Nel linguaggio del recupero crediti, il pignoramento presso terzi ha un significato tecnico ben preciso. Si riferisce infatti alla possibilità per il creditore di soddisfare il proprio credito agendo non direttamente sul debitore, ma su soggetti terzi che intrattengono con quest’ultimo rapporti economici rilevanti e che detengono somme di denaro o beni a lui riferibili.
Il pignoramento presso terzi rappresenta, nella prassi, una delle forme di esecuzione forzata più efficaci, sia in termini di tempi sia di costi, soprattutto quando il credito è certo, liquido ed esigibile.
Che cos’è il pignoramento presso terzi
Il pignoramento presso terzi si verifica quando il creditore promuove l’azione esecutiva nei confronti di un soggetto diverso dal debitore principale, ma che dispone di risorse economiche di sua pertinenza. I casi più ricorrenti riguardano:
- il pignoramento del conto corrente bancario o postale, finalizzato al blocco delle somme depositate;
- il pignoramento dello stipendio o della pensione, presso il datore di lavoro o l’ente previdenziale.
In questi casi, il terzo pignorato è tenuto a rendere una dichiarazione sulla sussistenza e sull’entità delle somme detenute per conto del debitore.
Perché il pignoramento presso terzi è spesso la scelta preferenziale
Dal punto di vista del creditore, il pignoramento presso terzi è spesso preferibile ad altre forme di esecuzione. In particolare, il pignoramento diretto del conto corrente consente di superare i limiti tipici del pignoramento dello stipendio o della pensione, che impongono il vincolo del quinto.
Quando sul conto corrente del debitore confluiscono anche altre entrate oltre a emolumenti periodici, l’azione esecutiva può risultare significativamente più rapida ed efficace.
È possibile pignorare più conti correnti contemporaneamente?
Un aspetto di grande rilevanza pratica riguarda la possibilità di procedere al pignoramento presso terzi su più conti correnti intestati al medesimo debitore, anche in via simultanea.
La risposta è affermativa. Prima che le banche o Poste Italiane rendano la dichiarazione positiva circa la capienza delle somme, il creditore è legittimato a notificare atti di pignoramento presso terzi a più istituti contemporaneamente, anche qualora l’azione possa apparire sproporzionata rispetto all’importo del credito.
Il chiarimento del Tribunale di Torino
Sul punto è intervenuto il Tribunale di Torino, con Ordinanza del 7 novembre 2016, chiarendo che il cosiddetto pignoramento eccessivo non è illegittimo di per sé.
Secondo il Tribunale, l’illegittimità si configura solo qualora il creditore agisca in forza di un credito prescritto o già adempiuto.

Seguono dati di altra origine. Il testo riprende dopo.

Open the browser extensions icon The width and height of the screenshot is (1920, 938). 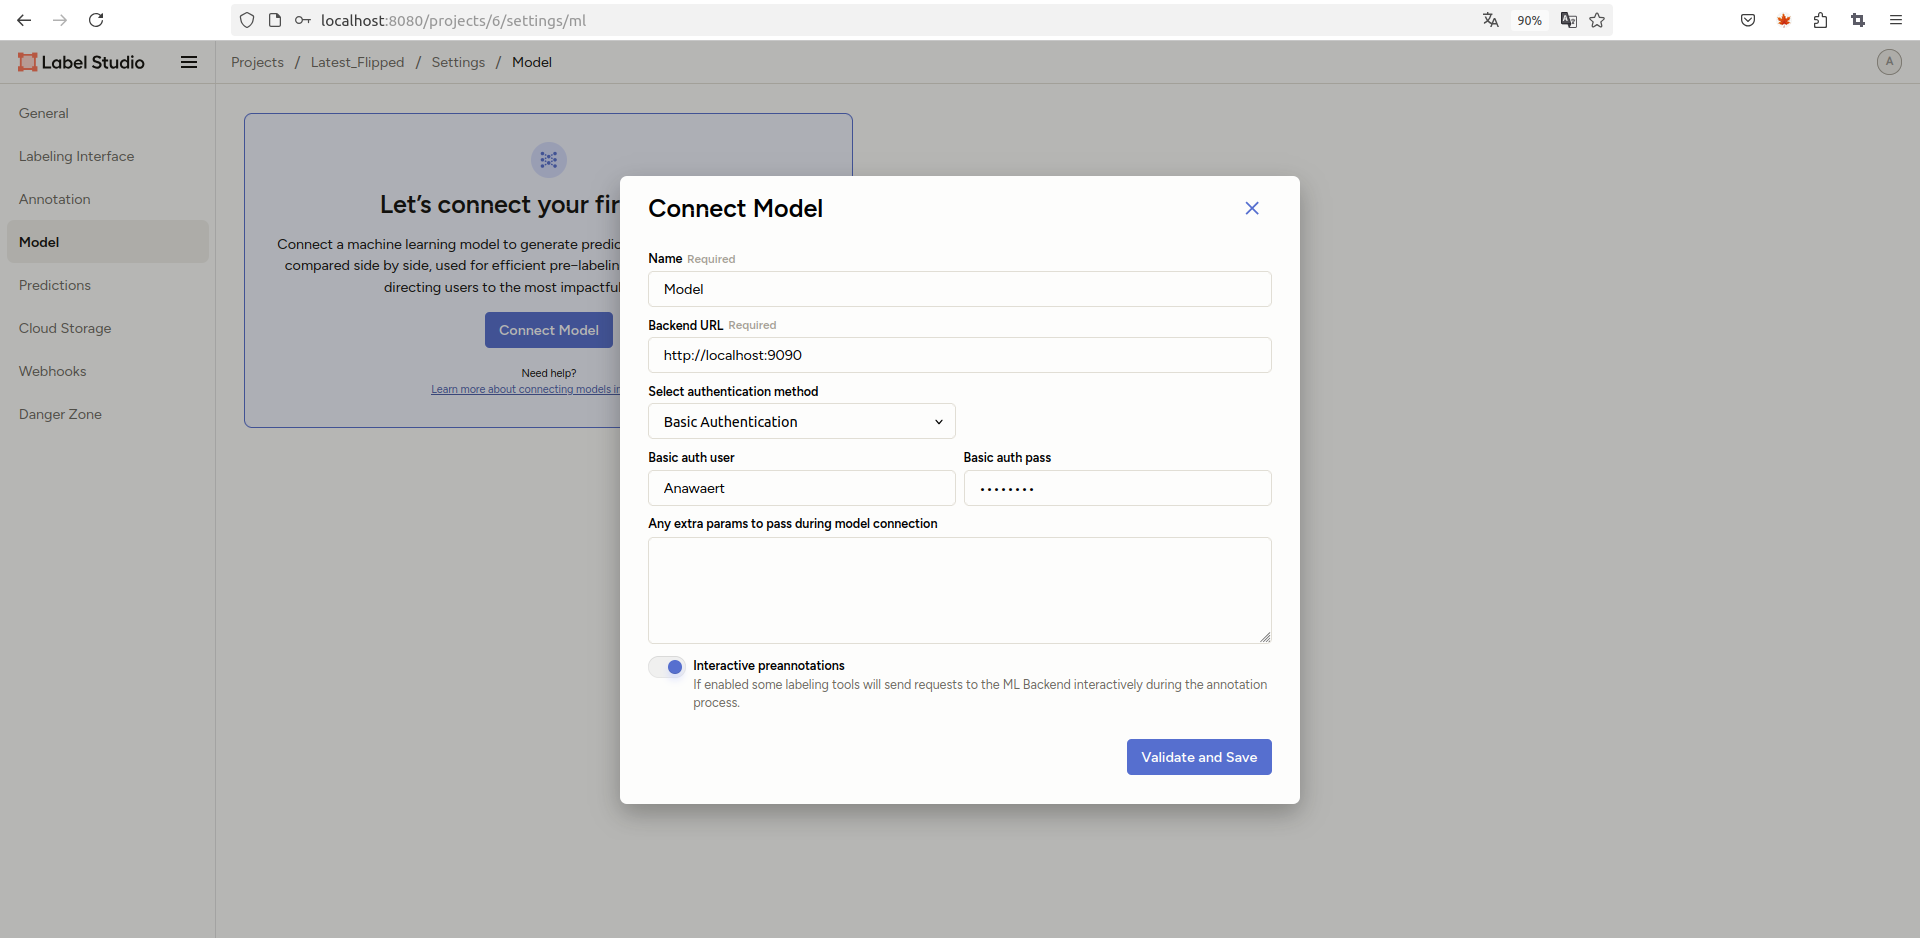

In assenza di tali circostanze, la notifica del pignoramento presso terzi a più banche non viola i diritti del debitore.
Nel caso esaminato, il creditore aveva notificato l’atto di pignoramento a diciannove istituti bancari. Quattro di essi avevano reso dichiarazione positiva, determinando un blocco complessivo di somme superiore all’importo del credito, aumentato della metà. Il debitore aveva quindi chiesto la limitazione dell’esecuzione a un solo conto corrente.
Il Tribunale ha ribadito un principio fondamentale: la scelta dei beni da pignorare spetta esclusivamente al creditore. Il debitore può unicamente richiedere la riduzione del pignoramento, ma non imporre quale rapporto bancario debba essere sottoposto a esecuzione.
Il ruolo delle indagini preliminari sui conti correnti
Per poter procedere efficacemente con il pignoramento presso terzi, è essenziale conoscere presso quali istituti il debitore intrattiene rapporti di conto corrente. Tale informazione può essere acquisita tramite società specializzate in indagini patrimoniali e finanziarie, regolarmente autorizzate.
Una volta individuate le banche o gli uffici postali rilevanti, nulla osta alla notifica simultanea degli atti di pignoramento presso terzi, in attesa delle dichiarazioni di capienza.
Pignoramento eccessivo e tutela delle parti
Fino all’intervento del Giudice, le somme oggetto di pignoramento restano bloccate e indisponibili sia per il creditore sia per il debitore. È proprio questa temporanea indisponibilità a escludere, secondo la giurisprudenza, una lesione immediata dei diritti del debitore anche in presenza di un pignoramento potenzialmente eccedente.
Il pignoramento presso terzi si conferma quindi uno strumento centrale nelle strategie di recupero del credito, purché supportato da una corretta attività informativa preliminare e da un’azione esecutiva giuridicamente fondata.